LIDERAZGO PARA SOLUCIONAR LA ACTUAL CRISIS

Opinión Por

Estamos en una compleja situación en Colombia y cada día vemos aumentar el número de jóvenes muertos en el contexto de protestas sociales que terminan respondiéndose violentamente, pero igualmente con poblaciones con bloqueos intermitentes y una sensación de desesperanza en la mayoría de los colombianos. Y no se trata a estas alturas de si fracasó o no este gobierno, sino de la necesidad de encontrar alternativas de superación de la actual coyuntura de crisis y lograr el inicio del tránsito hacia el escenario de elección de un nuevo gobierno y congreso en el 2022.

Un primer balance nos muestra que uno de los problemas que se evidencia es la carencia de liderazgo, no sólo en el Gobierno y sus aliados, sino en el campo de las fuerzas opositoras. Es claro que conducir el gobierno de un país requiere mucho más que personas con una serie de títulos universitarios, quienes somos profesores sabemos que tan importante como la formación es la experiencia y una condición aún más importante es el liderazgo. Y cuando hablamos de liderazgo, no estamos hablando de comportamientos autoritarios, sino fundamentalmente de legitimidad en la orientación y conducción de equipos de trabajo, así como la humildad para reconocer en que aspectos se tienen deficiencias y acudir a quienes tienen la experiencia en ese campo para llamarlos a trabajar en conjunto y aprender colectivamente de la forma como se van enfrentando y solucionando los problemas.

Como sabemos, no se logró conformar una coalición estable de gobierno que permitiera contar con una adecuada gobernabilidad en el Congreso,  evidenciando la incapacidad de entender la gestión política de los gobiernos como un ejercicio de concertación permanente con diversas fuerzas políticas –hoy día no existen partidos ni fuerzas políticas capaces de poder gobernar en solitario-; tampoco se lograron conformar equipos de gobierno en los cuales se combinara de manera adecuada, la experiencia con opciones nuevas –no se puede hacer caso omiso de funcionarios públicos con capacidad y trayectoria en la gestión de los asuntos públicos, entre ellos la conflictividad social-. Todo gobierno se elige por los ciudadanos, independiente si es de derecha, centro o de izquierda, para resolver problemas de la sociedad, no para conformar una ‘corte’ de amigos.

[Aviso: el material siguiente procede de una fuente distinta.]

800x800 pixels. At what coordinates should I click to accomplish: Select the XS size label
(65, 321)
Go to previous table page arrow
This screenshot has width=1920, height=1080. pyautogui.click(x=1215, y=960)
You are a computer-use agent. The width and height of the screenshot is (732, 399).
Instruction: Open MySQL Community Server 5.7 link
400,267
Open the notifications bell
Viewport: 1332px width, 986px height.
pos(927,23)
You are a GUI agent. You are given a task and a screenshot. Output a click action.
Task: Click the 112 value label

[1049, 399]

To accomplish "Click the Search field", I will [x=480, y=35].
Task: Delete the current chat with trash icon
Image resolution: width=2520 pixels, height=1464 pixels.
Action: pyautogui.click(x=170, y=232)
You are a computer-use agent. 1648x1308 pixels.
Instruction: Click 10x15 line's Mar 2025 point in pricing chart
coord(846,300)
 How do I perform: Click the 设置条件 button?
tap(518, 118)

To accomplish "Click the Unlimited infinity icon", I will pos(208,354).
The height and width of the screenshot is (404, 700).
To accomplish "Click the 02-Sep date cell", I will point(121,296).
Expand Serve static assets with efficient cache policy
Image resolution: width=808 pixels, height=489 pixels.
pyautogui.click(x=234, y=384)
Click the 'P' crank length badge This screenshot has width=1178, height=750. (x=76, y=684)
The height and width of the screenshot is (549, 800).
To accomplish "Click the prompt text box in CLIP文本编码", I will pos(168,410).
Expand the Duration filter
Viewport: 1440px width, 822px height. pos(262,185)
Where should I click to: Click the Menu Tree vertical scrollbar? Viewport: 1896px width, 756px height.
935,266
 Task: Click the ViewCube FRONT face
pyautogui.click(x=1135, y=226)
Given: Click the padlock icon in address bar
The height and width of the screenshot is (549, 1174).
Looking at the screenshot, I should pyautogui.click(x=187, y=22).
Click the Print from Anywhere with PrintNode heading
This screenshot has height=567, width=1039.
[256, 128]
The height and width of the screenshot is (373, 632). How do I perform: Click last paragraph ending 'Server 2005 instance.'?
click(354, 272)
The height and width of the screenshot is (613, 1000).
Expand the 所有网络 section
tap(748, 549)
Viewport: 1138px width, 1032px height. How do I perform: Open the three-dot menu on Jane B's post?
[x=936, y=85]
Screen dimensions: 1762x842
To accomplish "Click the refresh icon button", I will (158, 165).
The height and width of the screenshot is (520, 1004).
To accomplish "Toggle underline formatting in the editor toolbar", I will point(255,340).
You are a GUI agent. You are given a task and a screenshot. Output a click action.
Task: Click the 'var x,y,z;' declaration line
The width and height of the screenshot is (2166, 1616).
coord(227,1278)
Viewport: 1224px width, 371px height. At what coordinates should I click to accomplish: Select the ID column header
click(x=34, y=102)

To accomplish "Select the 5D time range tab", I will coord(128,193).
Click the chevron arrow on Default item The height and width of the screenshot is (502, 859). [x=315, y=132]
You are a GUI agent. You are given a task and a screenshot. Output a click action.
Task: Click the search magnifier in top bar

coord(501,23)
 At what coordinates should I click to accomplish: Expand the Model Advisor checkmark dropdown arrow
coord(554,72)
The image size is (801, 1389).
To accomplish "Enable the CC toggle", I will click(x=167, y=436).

Frente al Paro Nacional se ha evidenciado lo anterior. No hubo respuesta oportuna y adecuada frente a las primeras expresiones del mismo en 2019, más allá de la maniobra de distracción denominada la ‘conversación nacional’, como si se creyera que se hace una movilización social para ir a ‘conversar’ con un gobierno, no, todo movimiento social, que también es político, pretende es concertar y negociar sus demandas con el gobierno de turno. Ahora hemos visto la incapacidad del gobierno de enfrentar el Paro Nacional con prontitud e iniciativa –el Presidente se demoró excesivamente en convocar a los líderes del movimiento a negociar, no a dialogar-; en la primera reunión, se debió plantear la instalación  de la mesa de negociación, perdiéndose la oportunidad de esa primera reunión, para dar ese primer paso fundamental. 

En el campo de las fuerzas del Paro igualmente parece haber tres escenarios distintos, el que lidera el Comité Nacional del Paro, el que lidera la Minga Indígena y el de los Jóvenes –este último más diverso y disperso en sus liderazgos- y cada uno de ellos tiene demandas distintas y liderazgos igualmente diferenciados. Por lo menos, al parecer, se iniciará este domingo la mesa de negociación con el Comité Nacional del Paro, con el acompañamiento de la Iglesia y la ONU y ojalá allí comience la dinámica tendiente a construir acuerdos y abrir así un camino de solución.

Queda el pendiente del liderazgo gubernamental.